The processor 12 may include at least one of a central processing unit (CPU), an application processor (AP), a graphic processing unit (GPU), a communication processor (CP), an image signal processor (ISP), and a controller.

The memory 13 may store data and/or information used to operate the processor 12 or the display module 11. When the processor 12 executes an application stored in the memory 13, image data signals and/or input control signals may be transferred to the display module 11. The display module 11 may process the provided signals and output image information on a display screen.

The power module 14 may include a power supply module, such as a power adapter or a battery device, and a power conversion module. The power conversion module converts power supplied by the power supply module and generates power to operate the electronic device 10.

At least one of the above-described components of the electronic device 10 may be included in the display panel (or a display device) according to embodiments as described above. In addition, in terms of functionality, some of the individual modules included in one module may be included in the display device and others may be provided separately from the display device. For example, the display module 11 is included in the display device, whereas the processor 12, the memory 13, and the power module 14 are not included in the display device and are instead provided separately in the electronic device 10.

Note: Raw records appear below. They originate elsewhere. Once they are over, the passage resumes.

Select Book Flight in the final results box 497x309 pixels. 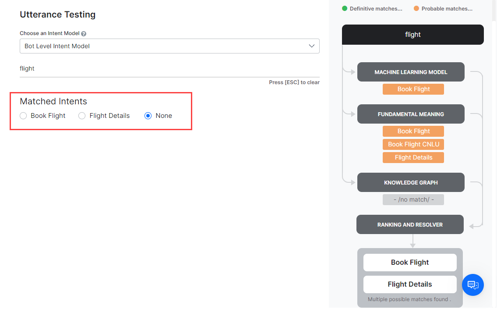[x=410, y=262]
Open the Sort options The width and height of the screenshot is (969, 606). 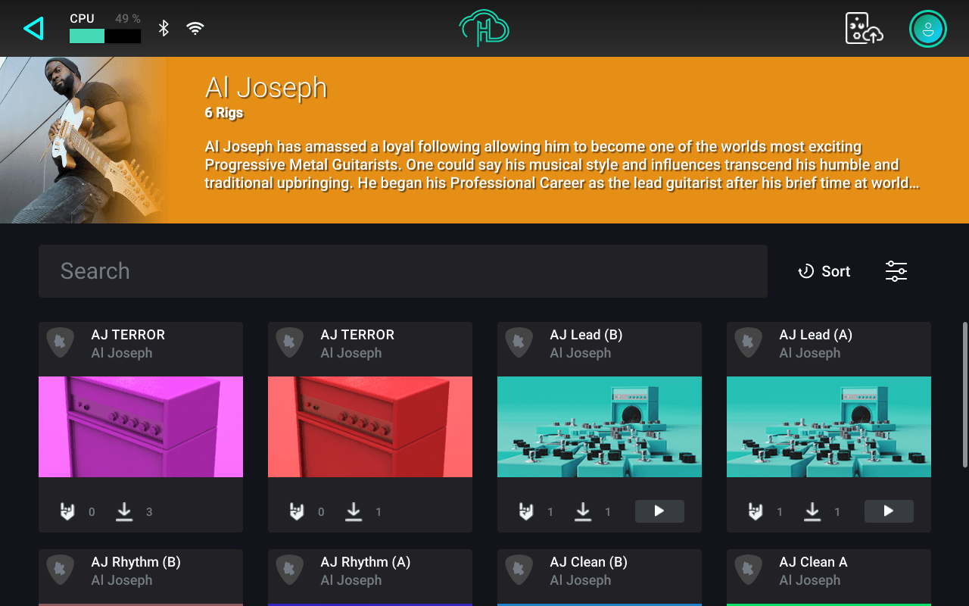824,271
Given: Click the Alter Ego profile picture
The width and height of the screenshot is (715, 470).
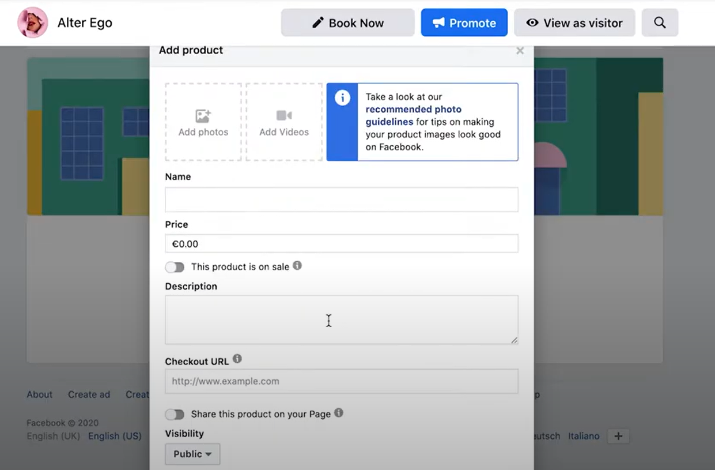Looking at the screenshot, I should (33, 23).
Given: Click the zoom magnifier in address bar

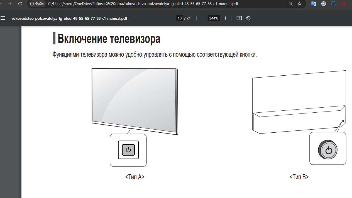Looking at the screenshot, I should click(x=290, y=4).
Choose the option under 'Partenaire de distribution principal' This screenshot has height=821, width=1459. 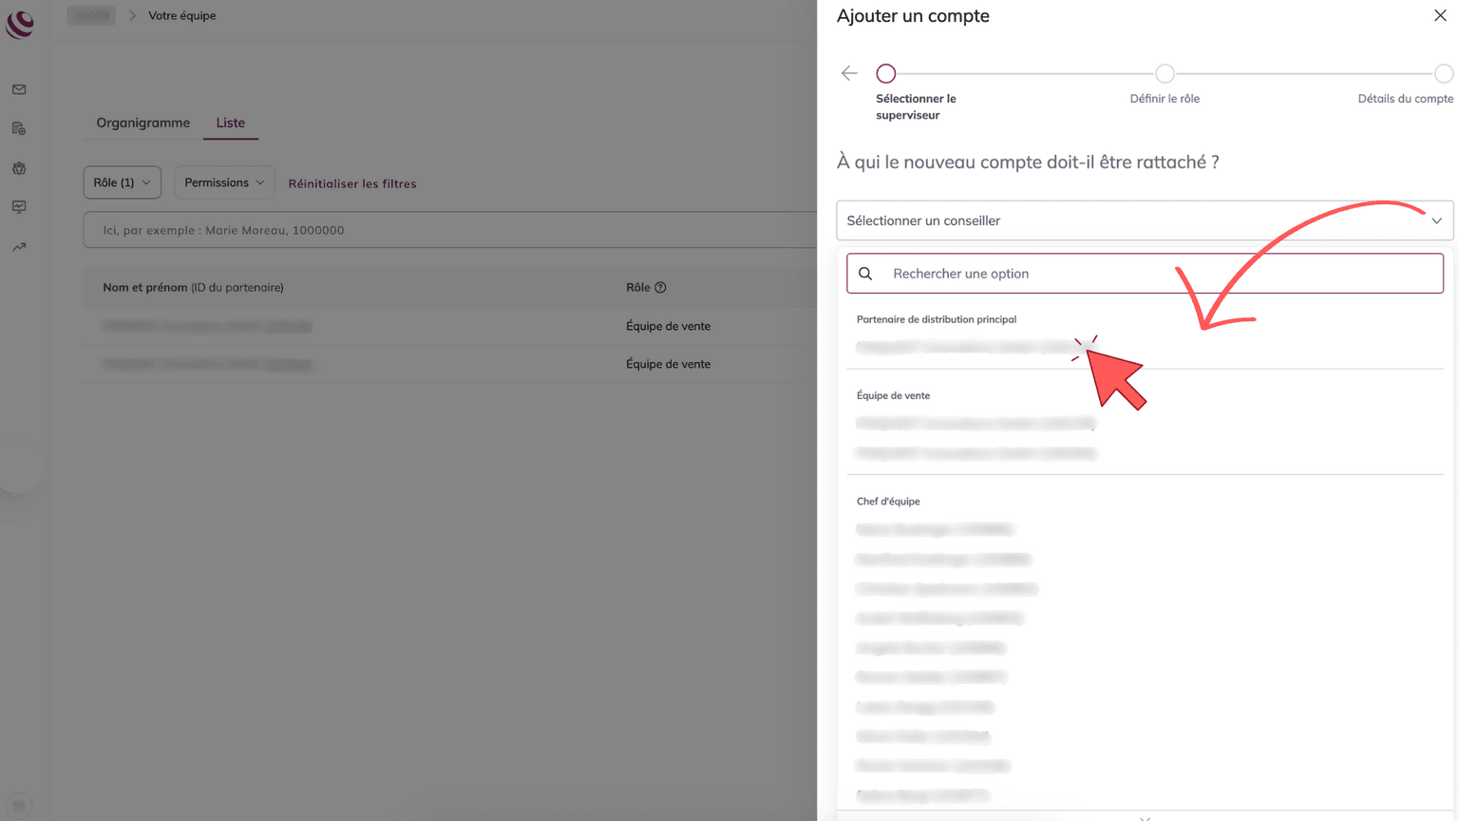[969, 348]
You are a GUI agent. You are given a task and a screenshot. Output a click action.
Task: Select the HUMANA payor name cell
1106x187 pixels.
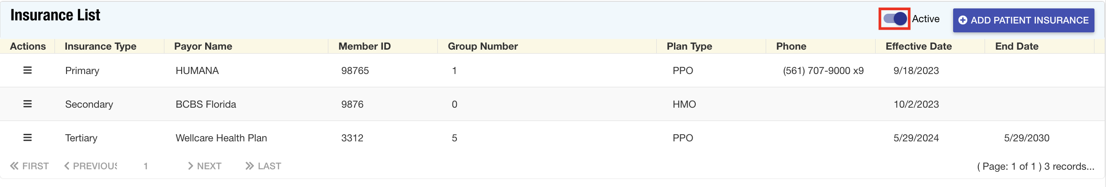click(x=197, y=71)
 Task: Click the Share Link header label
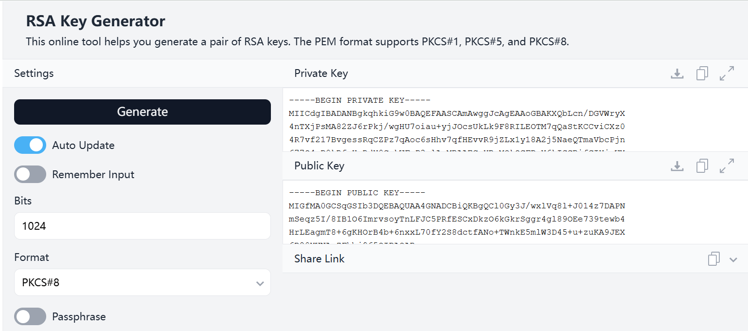(x=320, y=259)
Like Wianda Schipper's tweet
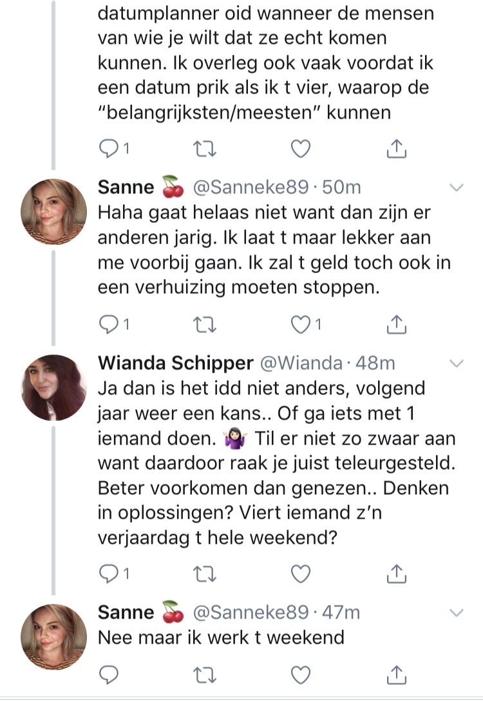The image size is (483, 701). tap(299, 571)
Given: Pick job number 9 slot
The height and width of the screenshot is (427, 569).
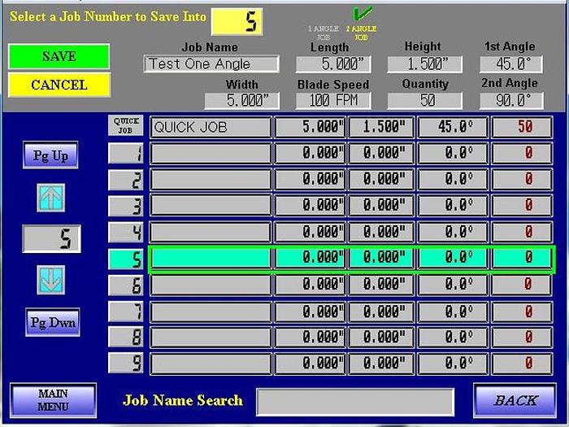Looking at the screenshot, I should pos(126,364).
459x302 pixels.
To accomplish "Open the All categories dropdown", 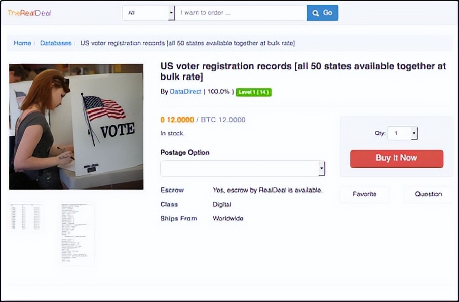I will (148, 13).
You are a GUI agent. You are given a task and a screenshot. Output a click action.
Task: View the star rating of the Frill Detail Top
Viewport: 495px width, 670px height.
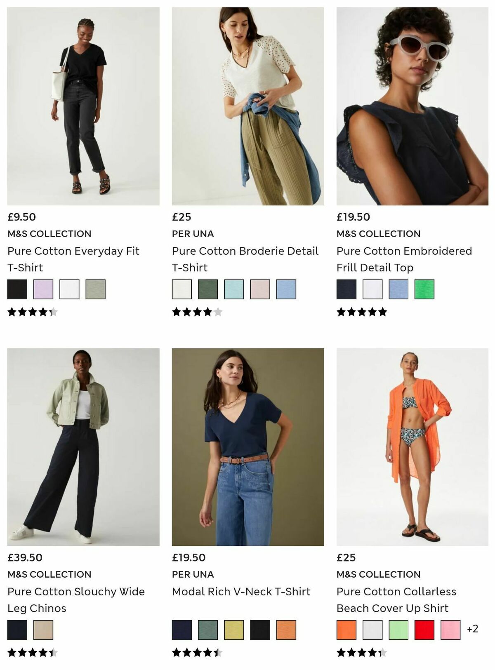click(x=362, y=313)
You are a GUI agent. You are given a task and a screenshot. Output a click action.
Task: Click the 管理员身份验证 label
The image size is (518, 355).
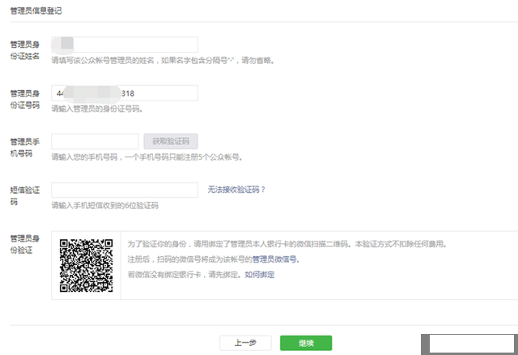tap(25, 244)
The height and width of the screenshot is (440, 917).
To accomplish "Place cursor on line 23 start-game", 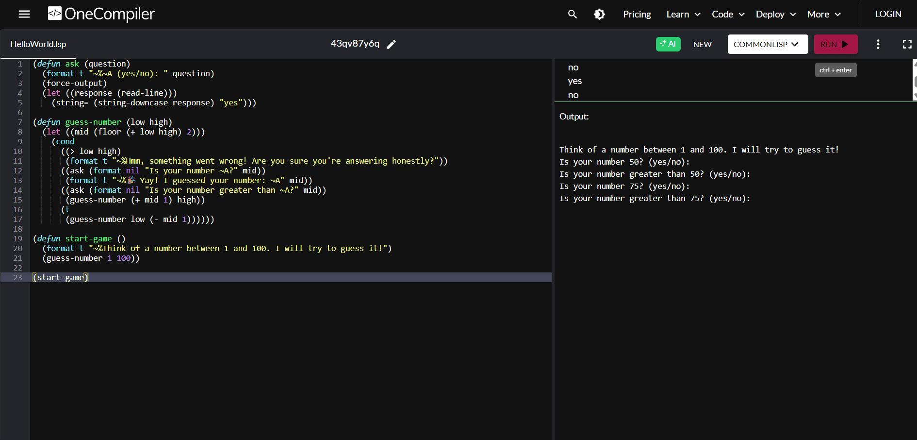I will [x=61, y=277].
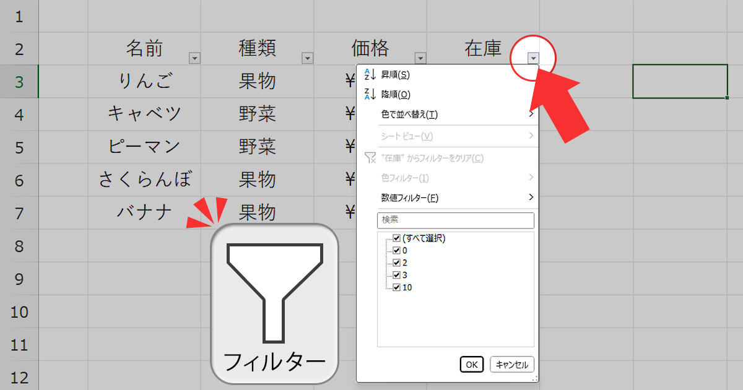The width and height of the screenshot is (743, 390).
Task: Expand the 色で並べ替え submenu arrow
Action: point(531,115)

Referring to FIG. 19, various types of electronic devices to which embodiments of a display device are applied may include an electronic device to display images such as a smartphone 10_1a, a tablet PC 10_1b, a laptop computer 10_1c, a television (TV) 10_1d, and a desktop monitor 10_1e, a wearable electronic device including a display module such as smart glasses 10_2a, a head-mounted display (HMD) 10_2b, and a smart watch 10_2c, and an automotive electronic device 10_3 including a display module such as a center information display (CID) disposed at the instrument cluster, the center fascia, and the dashboard of a vehicle, and a room mirror display.

In accordance with the present disclosure, a system for inspecting a display panel is provided which supports improved reliability of an inspection process of the display panel.

Example embodiments have been disclosed herein, and although specific terms are employed, they are used and are to be interpreted in a generic and descriptive sense and not for purpose of limitation. In some instances, as would be apparent to one of ordinary skill in the art as of the filing of the present application, features, characteristics, and/or elements described in connection with a particular embodiment may be used singly or in combination with features, characteristics, and/or elements described in connection with other embodiments unless otherwise specifically indicated. Accordingly, it will be understood by those of skill in the art that various changes in form and details may be made without departing from the spirit and scope of the present disclosure as set forth in the following claims.